§ **PROBLEM STATEMENT**:
Would you print only the lines running from the one with "Given: Click the backup disc toolbar icon" to the final line of the data below, word for word and without pictures?

Data entries:

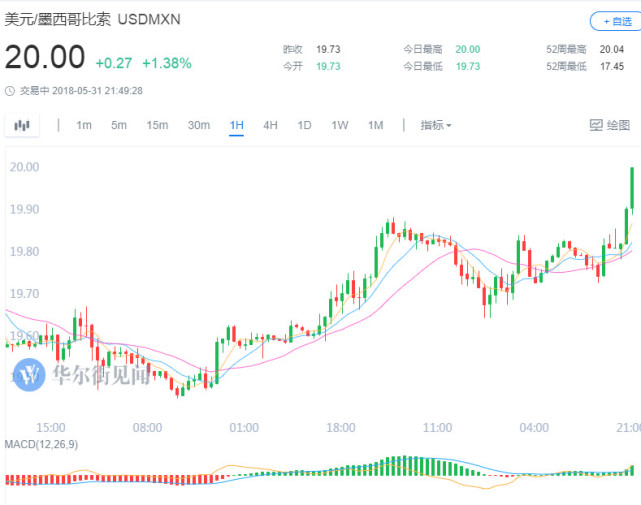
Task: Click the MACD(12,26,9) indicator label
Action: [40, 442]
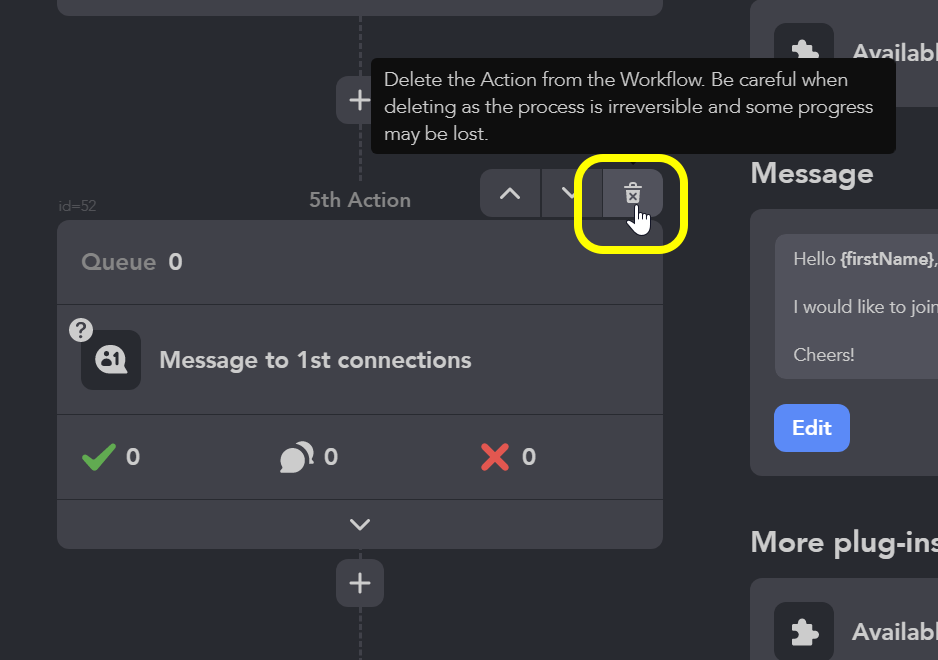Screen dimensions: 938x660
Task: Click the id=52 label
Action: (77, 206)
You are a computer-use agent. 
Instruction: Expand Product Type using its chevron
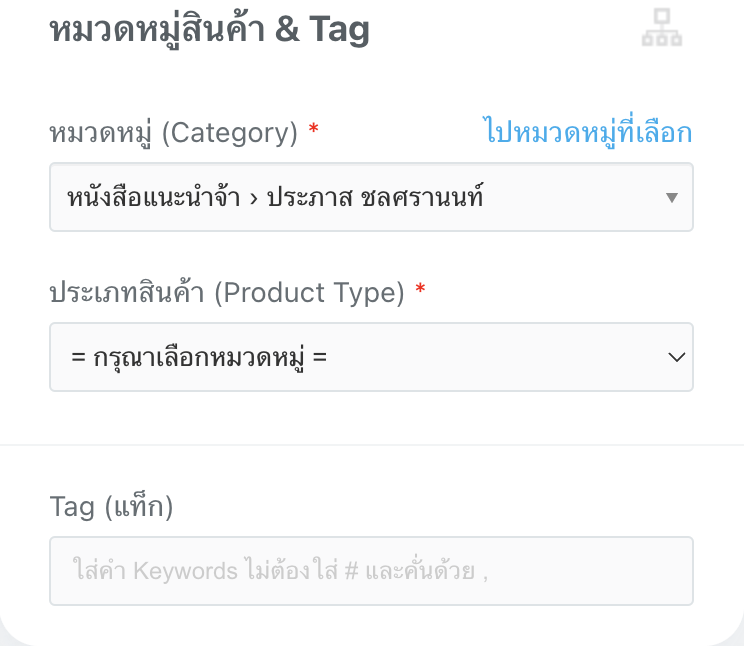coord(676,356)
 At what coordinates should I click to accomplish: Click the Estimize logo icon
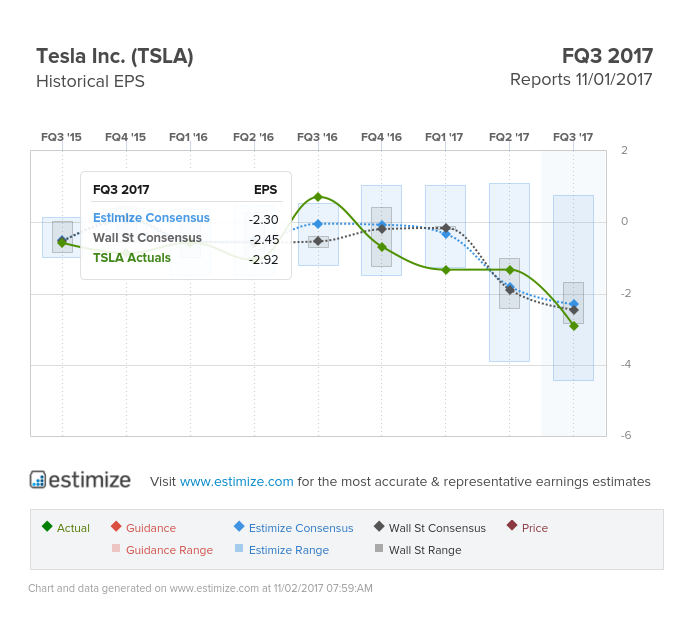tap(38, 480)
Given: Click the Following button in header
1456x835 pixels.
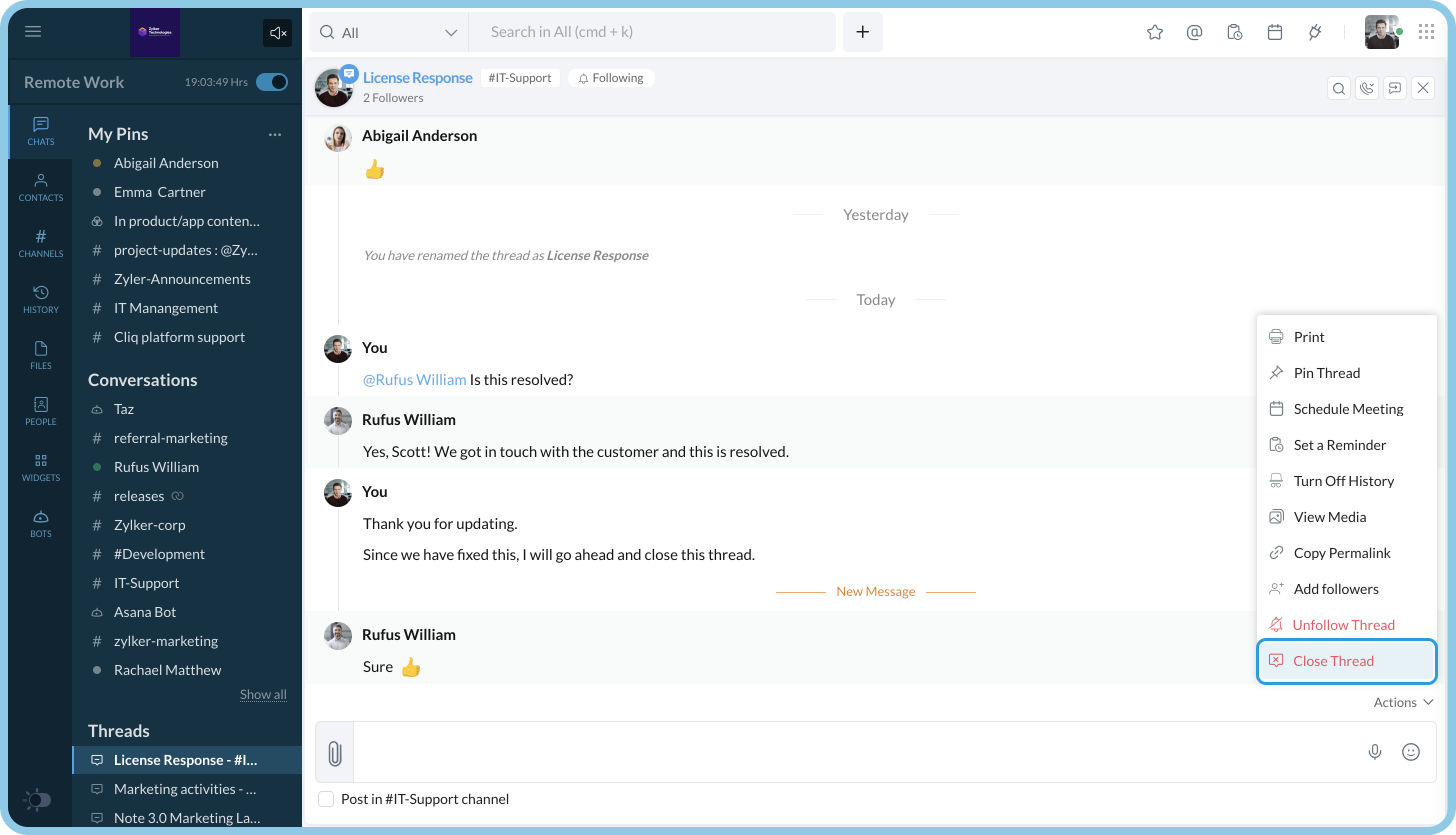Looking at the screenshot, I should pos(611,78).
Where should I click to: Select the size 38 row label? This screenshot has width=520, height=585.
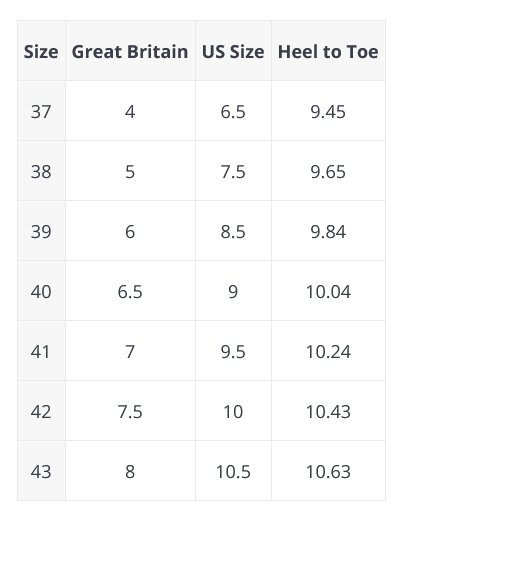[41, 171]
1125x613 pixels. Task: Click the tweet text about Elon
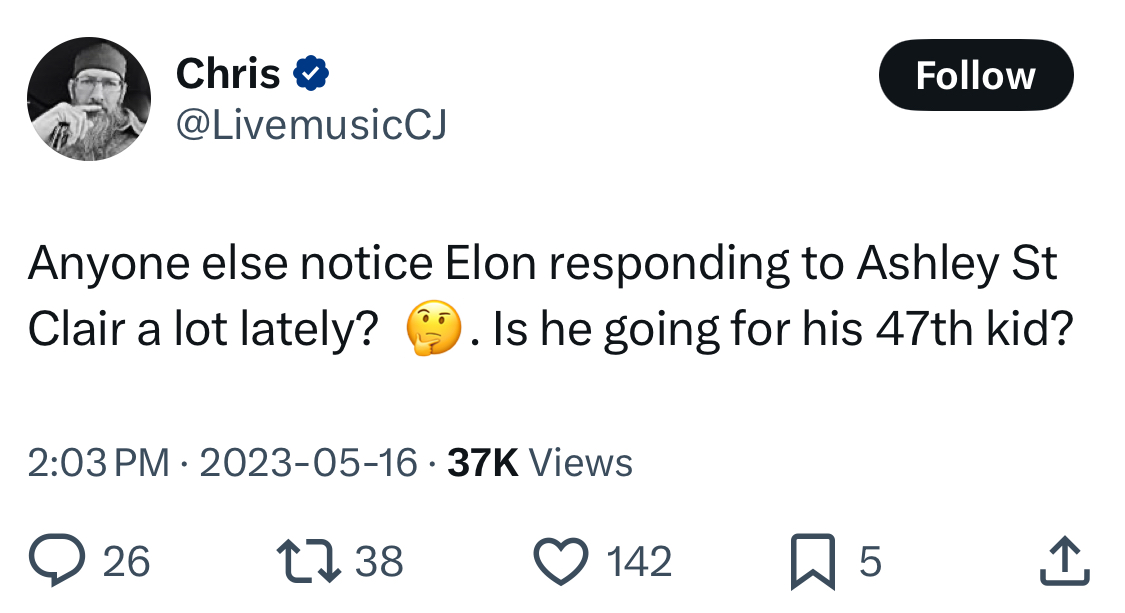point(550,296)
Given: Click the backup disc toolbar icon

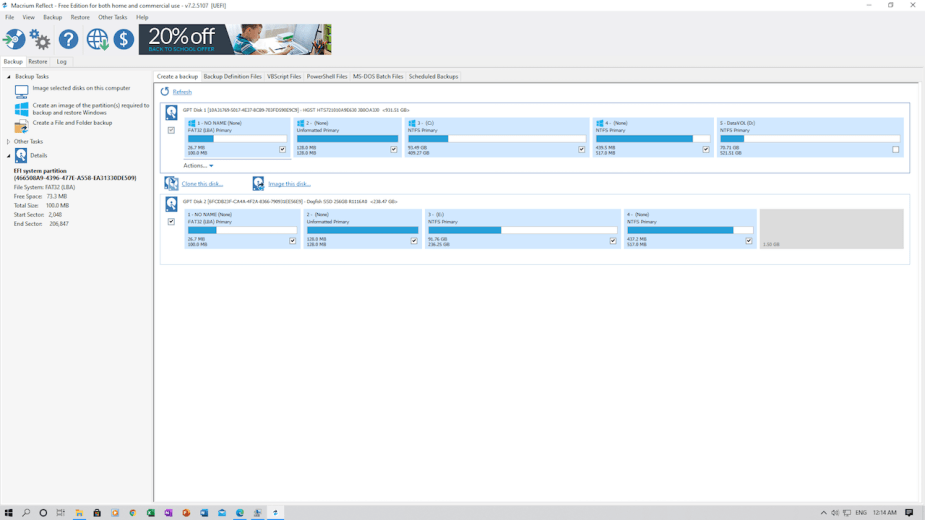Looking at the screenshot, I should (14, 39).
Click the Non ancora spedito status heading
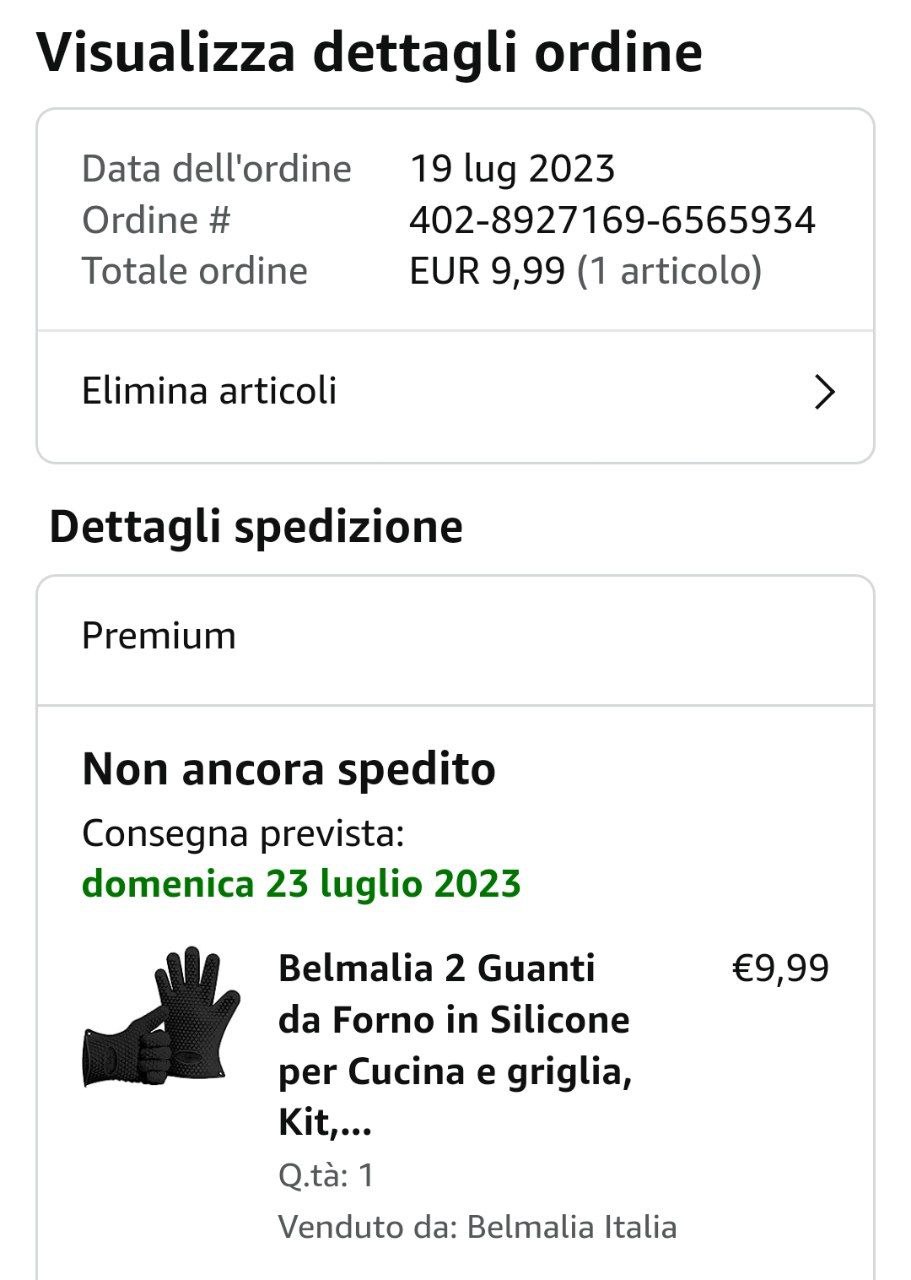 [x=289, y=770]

§ **WRITTEN ANSWER**:
Given: Click the backup disc toolbar icon

Looking at the screenshot, I should (14, 39).
Click the Non ancora spedito status heading
 [x=289, y=770]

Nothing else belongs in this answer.